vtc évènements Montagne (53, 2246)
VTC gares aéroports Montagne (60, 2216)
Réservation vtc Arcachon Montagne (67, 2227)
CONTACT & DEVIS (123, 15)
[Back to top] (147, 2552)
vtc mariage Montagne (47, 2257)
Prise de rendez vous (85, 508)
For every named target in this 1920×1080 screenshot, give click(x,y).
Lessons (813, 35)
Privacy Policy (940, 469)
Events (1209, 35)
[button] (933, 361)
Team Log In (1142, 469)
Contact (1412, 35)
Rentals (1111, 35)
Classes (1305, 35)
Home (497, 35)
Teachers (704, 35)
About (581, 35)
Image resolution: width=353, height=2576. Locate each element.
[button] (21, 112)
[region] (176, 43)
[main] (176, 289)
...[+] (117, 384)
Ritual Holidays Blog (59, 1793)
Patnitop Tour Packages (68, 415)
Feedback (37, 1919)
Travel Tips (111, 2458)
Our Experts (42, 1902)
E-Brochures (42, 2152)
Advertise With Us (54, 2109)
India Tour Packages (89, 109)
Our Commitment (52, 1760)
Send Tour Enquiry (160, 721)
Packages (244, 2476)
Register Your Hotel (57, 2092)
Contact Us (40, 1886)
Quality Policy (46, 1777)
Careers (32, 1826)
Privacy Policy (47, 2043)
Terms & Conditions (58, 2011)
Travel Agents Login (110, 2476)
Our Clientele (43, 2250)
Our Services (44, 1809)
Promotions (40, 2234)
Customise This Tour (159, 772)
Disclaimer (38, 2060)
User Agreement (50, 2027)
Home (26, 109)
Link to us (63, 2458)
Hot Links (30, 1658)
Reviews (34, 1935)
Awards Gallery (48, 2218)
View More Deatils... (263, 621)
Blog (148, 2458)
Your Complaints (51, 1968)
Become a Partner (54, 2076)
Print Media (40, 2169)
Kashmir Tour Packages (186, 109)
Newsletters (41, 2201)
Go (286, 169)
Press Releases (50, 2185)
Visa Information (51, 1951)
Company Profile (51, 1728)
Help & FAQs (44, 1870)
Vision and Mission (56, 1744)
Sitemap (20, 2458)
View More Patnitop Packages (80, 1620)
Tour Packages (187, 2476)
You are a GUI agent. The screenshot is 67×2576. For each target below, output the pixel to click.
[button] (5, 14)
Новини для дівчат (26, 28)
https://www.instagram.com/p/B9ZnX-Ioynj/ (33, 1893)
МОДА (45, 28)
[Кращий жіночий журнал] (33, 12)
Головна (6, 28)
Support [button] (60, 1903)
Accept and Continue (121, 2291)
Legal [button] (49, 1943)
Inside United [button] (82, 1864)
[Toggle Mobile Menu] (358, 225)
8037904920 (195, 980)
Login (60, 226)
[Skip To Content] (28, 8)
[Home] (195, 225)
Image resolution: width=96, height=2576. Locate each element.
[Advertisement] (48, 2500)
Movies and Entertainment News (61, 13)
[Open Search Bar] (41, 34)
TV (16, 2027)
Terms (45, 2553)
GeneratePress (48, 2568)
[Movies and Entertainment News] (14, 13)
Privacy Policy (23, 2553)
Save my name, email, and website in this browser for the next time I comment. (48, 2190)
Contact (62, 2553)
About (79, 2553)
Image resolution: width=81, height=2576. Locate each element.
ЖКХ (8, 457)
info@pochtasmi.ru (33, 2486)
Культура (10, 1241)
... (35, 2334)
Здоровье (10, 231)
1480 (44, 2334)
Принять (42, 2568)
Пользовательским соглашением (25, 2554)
* * * * * * * * *
WORK INSTRUCTION:
The lines from the top of the data above down to the line containing "Packages (244, 2476)" are to be copied exactly; no other line should appear.

WRITTEN SOLUTION:
vtc évènements Montagne (53, 2246)
VTC gares aéroports Montagne (60, 2216)
Réservation vtc Arcachon Montagne (67, 2227)
CONTACT & DEVIS (123, 15)
[Back to top] (147, 2552)
vtc mariage Montagne (47, 2257)
Prise de rendez vous (85, 508)
For every named target in this 1920×1080 screenshot, give click(x,y).
Lessons (813, 35)
Privacy Policy (940, 469)
Events (1209, 35)
[button] (933, 361)
Team Log In (1142, 469)
Contact (1412, 35)
Rentals (1111, 35)
Classes (1305, 35)
Home (497, 35)
Teachers (704, 35)
About (581, 35)
Image resolution: width=353, height=2576. Locate each element.
[button] (21, 112)
[region] (176, 43)
[main] (176, 289)
...[+] (117, 384)
Ritual Holidays Blog (59, 1793)
Patnitop Tour Packages (68, 415)
Feedback (37, 1919)
Travel Tips (111, 2458)
Our Experts (42, 1902)
E-Brochures (42, 2152)
Advertise With Us (54, 2109)
India Tour Packages (89, 109)
Our Commitment (52, 1760)
Send Tour Enquiry (160, 721)
Packages (244, 2476)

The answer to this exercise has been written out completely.